Problems and tasks:
- 1) In the text on finding a triangle triplet in an array, what is the obvious O(n log n) solution?
- 2) Pick up the text on finding a triangle triplet in an array and carry it on from its final sentence.

Document section:
>> BEGIN
Check if an array of n
integers contains 3 numbers which can form a triangle (i.e. the sum of any of the two numbers is bigger than the third).
Apparently, this can be done in O(n)
time.
(the obvious O(n log n)
solution is to sort the array so please don't)
It's difficult to imagine N numbers (where N is moderately large) so that there is no triangle triplet. But we'll try:
Consider a growing sequence, where each next value is at the limit N[i] = N[i-1] + N[i-2]
. It's nothing else than Fibonacci sequence. Approximately, it can be seen as a geometric progression with the factor of golden ratio (GRf ~= 1.618).
It can be seen that if the N_largest < N_smallest * (GRf**(N-1))
then there sure will be a triangle triplet. This definition is quite fuzzy because of floating point versus integer and because of GRf, that is a limit and not an actual geometric factor. Anyway, carefully implemented it will give an O(n) test that can check if the there is sure a triplet. If not, then we have to perform some other tests (still thinking).
>> END
Click-target data:
>> BEGIN
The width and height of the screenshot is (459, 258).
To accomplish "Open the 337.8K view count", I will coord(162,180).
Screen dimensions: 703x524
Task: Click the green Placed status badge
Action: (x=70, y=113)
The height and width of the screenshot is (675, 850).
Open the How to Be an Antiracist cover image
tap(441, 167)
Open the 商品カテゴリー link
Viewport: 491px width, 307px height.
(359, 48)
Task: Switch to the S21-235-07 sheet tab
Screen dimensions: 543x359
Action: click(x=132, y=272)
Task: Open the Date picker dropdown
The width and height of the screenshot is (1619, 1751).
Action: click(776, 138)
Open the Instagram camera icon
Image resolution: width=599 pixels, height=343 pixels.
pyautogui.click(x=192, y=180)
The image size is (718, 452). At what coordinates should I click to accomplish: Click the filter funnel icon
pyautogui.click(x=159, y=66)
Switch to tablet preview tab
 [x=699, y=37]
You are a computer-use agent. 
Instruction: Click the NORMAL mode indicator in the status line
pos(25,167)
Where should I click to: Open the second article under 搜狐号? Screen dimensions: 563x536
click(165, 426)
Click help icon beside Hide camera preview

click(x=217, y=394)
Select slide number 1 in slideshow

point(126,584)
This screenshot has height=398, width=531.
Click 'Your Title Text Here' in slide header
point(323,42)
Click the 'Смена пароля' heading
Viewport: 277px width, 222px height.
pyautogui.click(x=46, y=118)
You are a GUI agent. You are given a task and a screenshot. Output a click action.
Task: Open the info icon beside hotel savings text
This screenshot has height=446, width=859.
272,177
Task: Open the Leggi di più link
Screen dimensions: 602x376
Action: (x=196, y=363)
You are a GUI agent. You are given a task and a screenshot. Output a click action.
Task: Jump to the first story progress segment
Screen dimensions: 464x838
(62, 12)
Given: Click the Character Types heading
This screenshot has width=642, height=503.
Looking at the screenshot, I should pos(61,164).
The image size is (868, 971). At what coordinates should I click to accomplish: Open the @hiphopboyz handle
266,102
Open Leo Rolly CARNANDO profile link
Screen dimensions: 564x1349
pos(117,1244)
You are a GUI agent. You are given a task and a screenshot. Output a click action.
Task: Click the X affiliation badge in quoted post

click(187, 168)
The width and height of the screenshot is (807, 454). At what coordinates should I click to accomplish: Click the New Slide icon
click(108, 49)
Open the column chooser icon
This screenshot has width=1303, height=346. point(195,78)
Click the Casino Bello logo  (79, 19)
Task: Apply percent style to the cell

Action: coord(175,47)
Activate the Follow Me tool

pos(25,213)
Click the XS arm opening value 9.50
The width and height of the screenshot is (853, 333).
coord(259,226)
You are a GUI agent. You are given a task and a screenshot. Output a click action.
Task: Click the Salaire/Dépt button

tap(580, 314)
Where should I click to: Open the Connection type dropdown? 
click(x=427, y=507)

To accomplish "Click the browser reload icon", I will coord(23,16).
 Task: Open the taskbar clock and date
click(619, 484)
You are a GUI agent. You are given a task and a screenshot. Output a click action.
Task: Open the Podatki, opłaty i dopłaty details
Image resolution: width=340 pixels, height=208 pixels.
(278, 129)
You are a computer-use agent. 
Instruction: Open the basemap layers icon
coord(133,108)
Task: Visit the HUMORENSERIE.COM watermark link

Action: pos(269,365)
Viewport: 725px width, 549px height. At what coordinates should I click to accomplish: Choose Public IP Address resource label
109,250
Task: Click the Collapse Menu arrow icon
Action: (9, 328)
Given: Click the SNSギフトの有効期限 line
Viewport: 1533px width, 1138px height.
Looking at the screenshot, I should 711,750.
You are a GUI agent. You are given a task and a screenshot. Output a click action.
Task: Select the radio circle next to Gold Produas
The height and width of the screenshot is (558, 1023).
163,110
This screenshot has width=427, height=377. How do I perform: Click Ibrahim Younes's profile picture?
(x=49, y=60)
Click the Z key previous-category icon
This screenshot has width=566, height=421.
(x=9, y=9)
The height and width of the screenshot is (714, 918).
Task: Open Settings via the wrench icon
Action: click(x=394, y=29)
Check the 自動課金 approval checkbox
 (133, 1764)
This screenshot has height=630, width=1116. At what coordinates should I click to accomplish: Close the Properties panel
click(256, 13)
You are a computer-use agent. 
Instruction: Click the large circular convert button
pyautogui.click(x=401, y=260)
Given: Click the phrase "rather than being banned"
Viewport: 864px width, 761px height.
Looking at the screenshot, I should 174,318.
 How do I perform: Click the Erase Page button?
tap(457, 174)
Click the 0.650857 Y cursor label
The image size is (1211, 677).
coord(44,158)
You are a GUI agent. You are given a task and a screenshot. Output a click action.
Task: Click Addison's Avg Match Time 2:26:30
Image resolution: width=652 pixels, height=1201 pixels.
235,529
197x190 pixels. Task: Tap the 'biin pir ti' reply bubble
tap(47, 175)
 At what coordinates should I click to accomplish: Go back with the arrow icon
>> END
Responses to the exercise:
- 1) Sort the array.

- 2)
EDIT: A direct conclusion from fibonacci idea is that for integer input (as specified in Q) there will exist a garanteed solution for any possible input if the size of array will be larger than log_GRf(MAX_INT)
, and this is 47 for 32 bits or 93 for 64 bits. Actually, we can use the largest value from the input array to define it better.
This gives us a following algorithm:
Step 1) Find MAX_VAL from input data :O(n)
Step 2) Compute the minimum array size that would guarantee the existence of the solution:N_LIMIT = log_base_GRf(MAX_VAL)
: O(1)
Step 3.1) if N > N_LIMIT : return true
: O(1)
Step 3.2) else sort and use direct method O(n*log(n))
Because for large values of N (and it's the only case when the complexity matters) it is O(n)
(or even O(1)
in cases when N > log_base_GRf(MAX_INT)
), we can say it's O(n)
.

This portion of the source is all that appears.